Next-gen sequencing company Longas publicly launches


Monday, 03 June, 2019

Next-gen sequencing company Longas publicly launches

Longas Technologies, a developer of next-generation sequencing (NGS) technologies, last month emerged from stealth mode, unveiling its Morphoseq technology and announcing the appointment of Nick McCooke as its CEO.

Longas is a spinout from the ithree institute at the University of Technology Sydney (UTS), funded by the Medical Research Commercialisation Fund (MRCF) and investment from the company’s founders and directors. Co-founders include computational biologist Professor Aaron Darling — now CSO at the company — Dr Catherine Burke and Professor Ian Charles, previously director of the ithree institute.

Morphoseq, meanwhile, is a disruptive technology designed to improve the performance of industry-standard NGS platforms by increasing effective read lengths, with benefits in accuracy and cost efficiency. Originally driven by a need for better 16S rDNA sequence-based resolution for microbial community profiling, the technology was soon found to be able to increase the effective read length from established NGS platforms.

“The rise of high-throughput, low-cost DNA sequencing has made genome sequencing routine and affordable, but has come at the cost of read length,” said Prof Darling. “It is very difficult for assembly methods to resolve genomic repeats that are longer than the read length. But long repeats are present at many of the most clinically informative parts of genomes, such as drug resistance genes in bacteria and the MHC locus in humans. The ability to accurately assemble and phase these into individual chromosomes for humans and microorganisms has important clinical and epidemiological applications.”

Developed by a team led by Prof Darling, Morphoseq chemistry works by creating unique identifiers for every long DNA template molecule in a sample via highly uniform random mutagenesis. Short read sequences can then be assigned to long templates, with the sophisticated data processing algorithms reconstructing the original unmutated long template molecules.

Morphoseq thus transforms short read sequencers into ‘virtual long read’ sequencers, enabling finished-quality genome assemblies with high accuracy — including resolution of difficult-to-assemble genomic regions. It works with as little as 10 ng of DNA and has the flexibility to scale to large genomes and large sample batches.

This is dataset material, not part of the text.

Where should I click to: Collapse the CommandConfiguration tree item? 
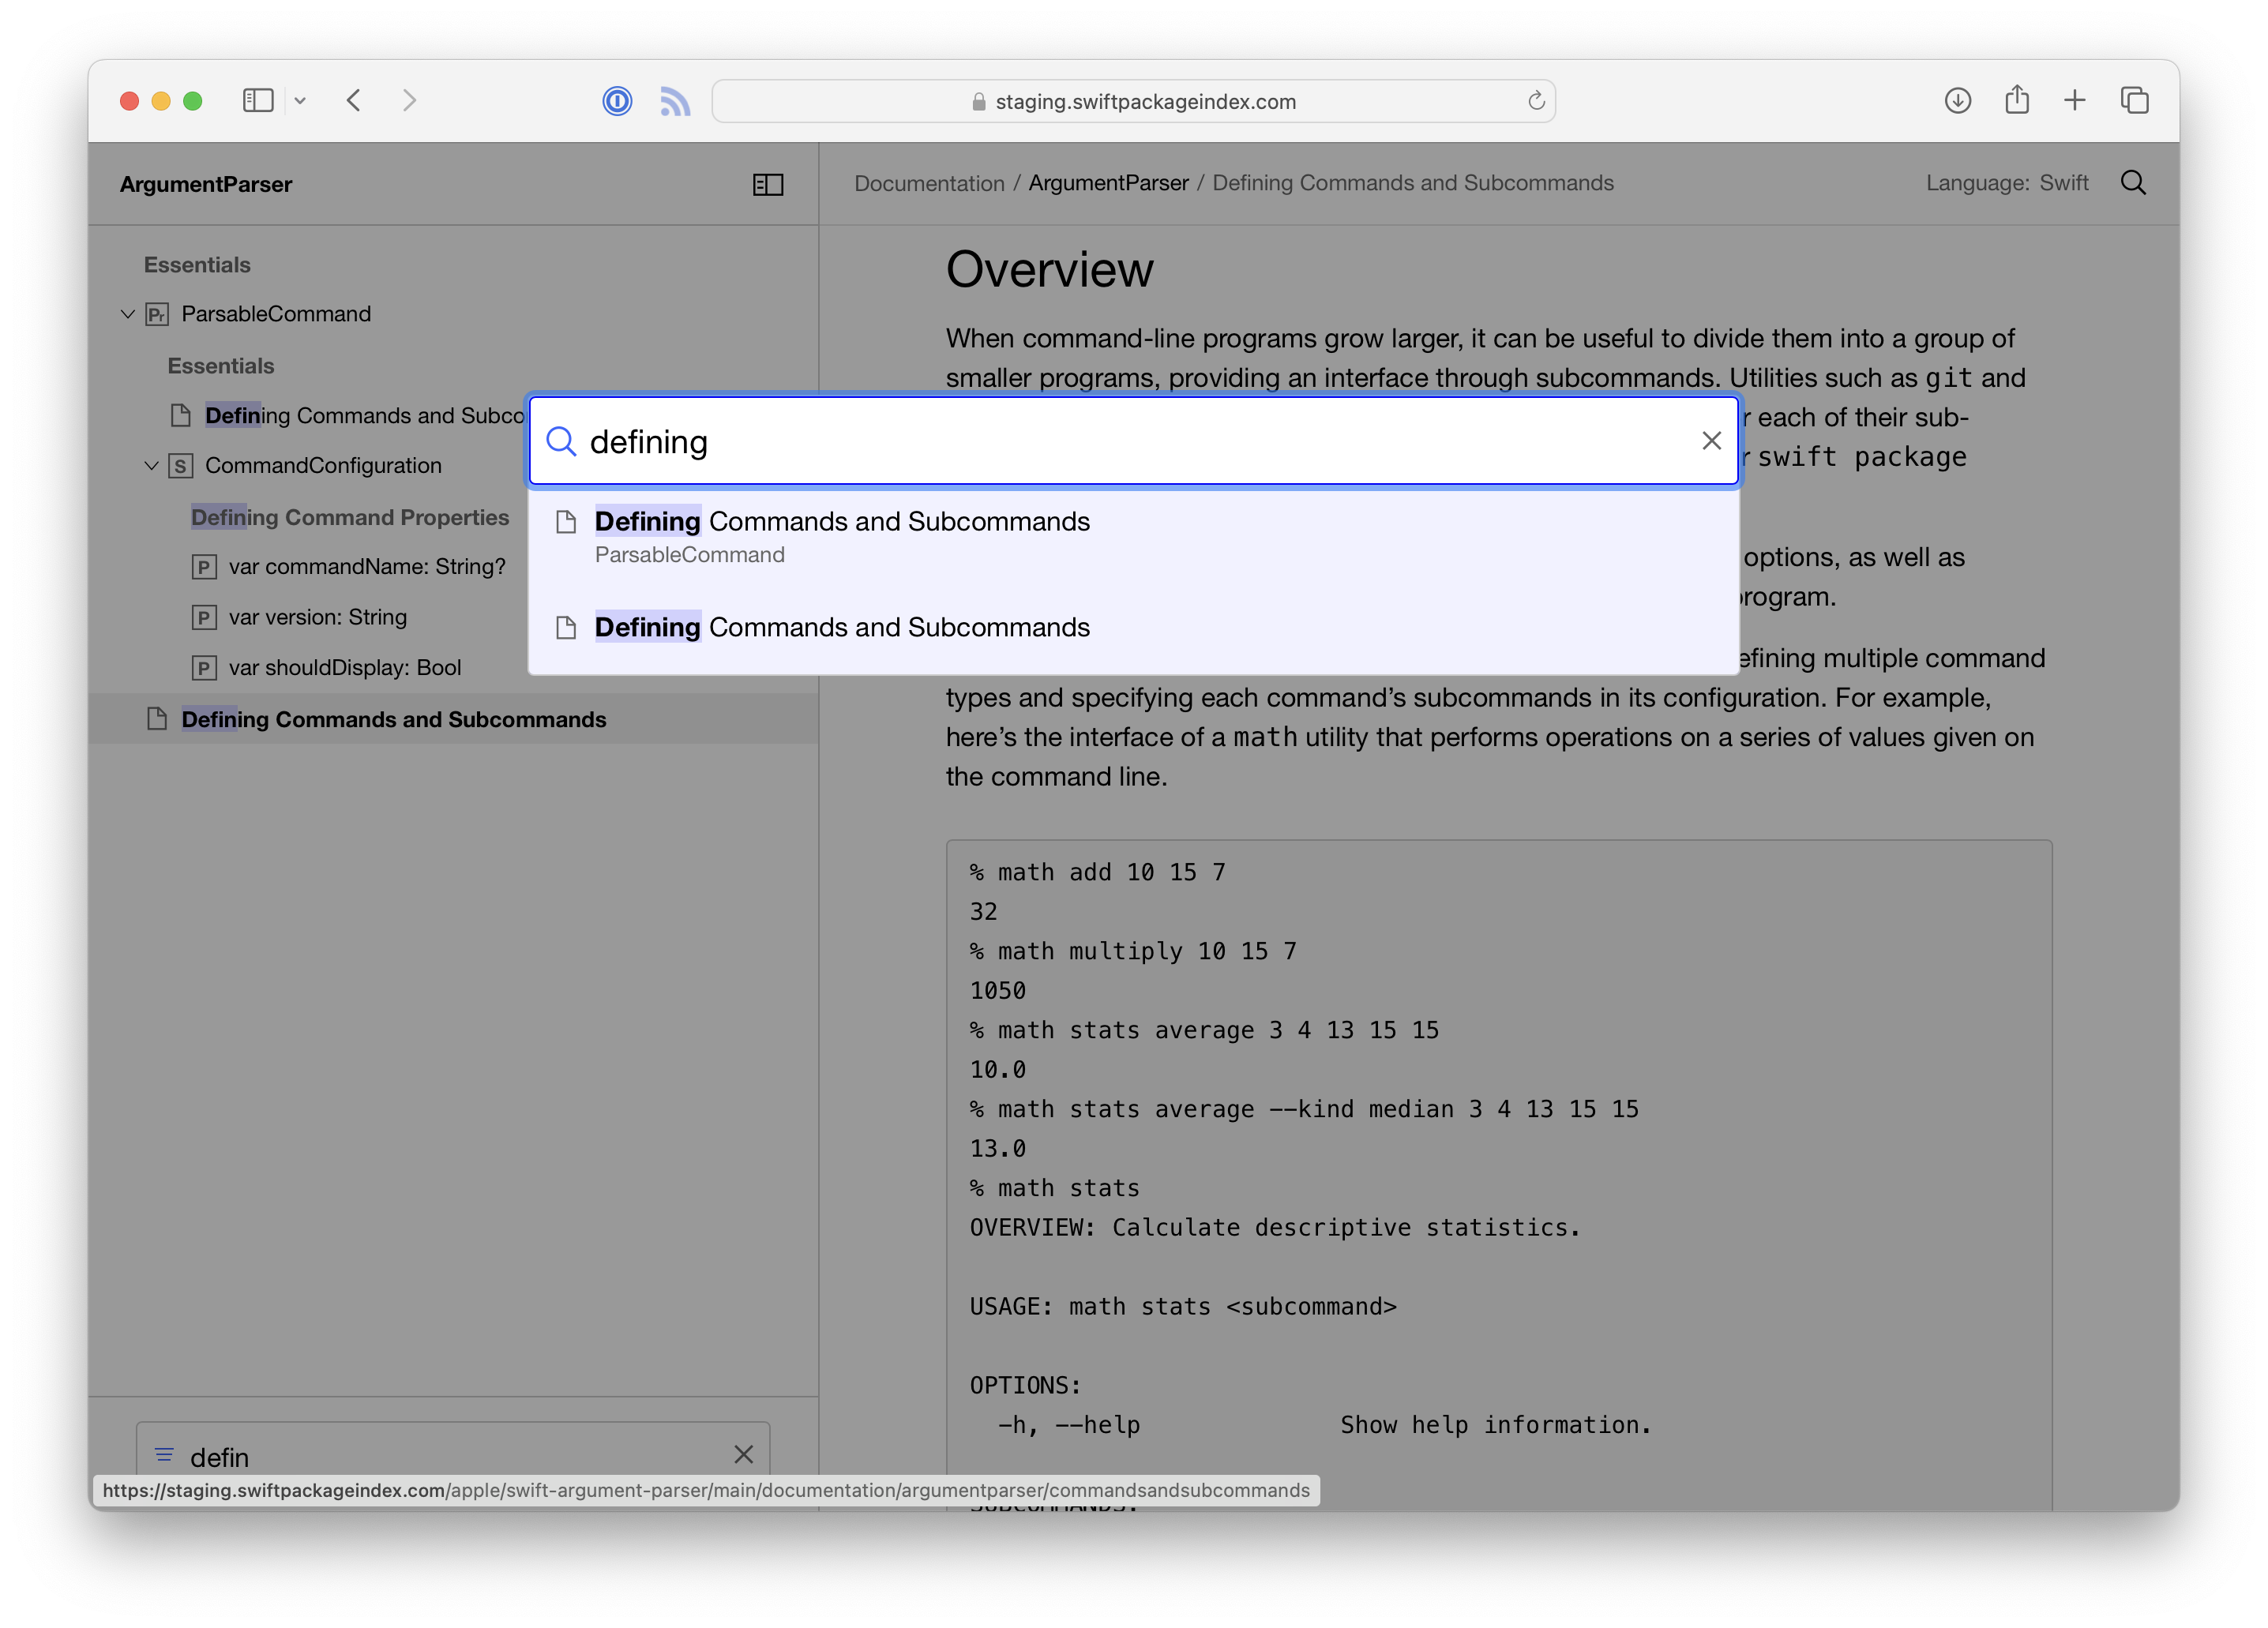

“Morphoseq makes high-quality long read DNA sequencing accessible and cost-effective,” said Prof Darling. “It delivers highly accurate long DNA sequences at a fraction of the cost of existing long read platforms. With modest DNA input requirements and a standard short read DNA sequencer, Morphoseq can produce finished de novo genome assemblies, including through repetitive regions in genomes such as tandem repeats and transposable elements. Sample preparation can be carried out with standard molecular biology consumables and equipment, and our cloud-based end-to-end analysis pipeline returns best-in-class long reads at the push of a button.”

The company has demonstrated long reads up to 15 Kbps with modal accuracy 100% and 92% of reads >Q40 when measured against independent reference genomes. These results, on a set of 60 multiplexed bacterial isolates, show that genomic coverage is highly uniform with the data yielding finished-quality closed circle assemblies for bacterial genomes across the entire GC content range. Further studies have demonstrated the ability to accurately assemble and phase these DNA reads into individual chromosomes for humans as well as microorganisms, with important scientific, clinical and public health applications.

Having now finally emerged from stealth mode, Longas is seeking partners and collaborators to support commercialisation, with McCooke (a non-executive director of the company since 2015) taking on the role of CEO to lead commercialisation and industry partnering. As founding CEO of Solexa, he led the development of the world’s leading NGS technology prior to the company being acquired by Illumina. Currently pursuing a portfolio career, with a focus on disruptive genomics technologies, he is also a non-executive director of Evonetix and Bioventix.

“As its speed and accuracy increases, and cost reduces, DNA sequencing is having a massive impact in a wide number of fields,” McCooke said. “There is an expanding opportunity for technologies that work in tandem with the main sequencing platforms, improving key aspects of their performance.”

Longas Chairman Dr Stephen Thompson, Managing Director at MRCF manager Brandon Capital, added, “Longas is an exciting opportunity that could help transform the research, epidemiology and clinical genomics fields. Its technology solves a key problem in NGS and promises to have an important impact within the NGS market — a market that is expected to grow from US$5.7 billion last year to US$20 billion by 2025.”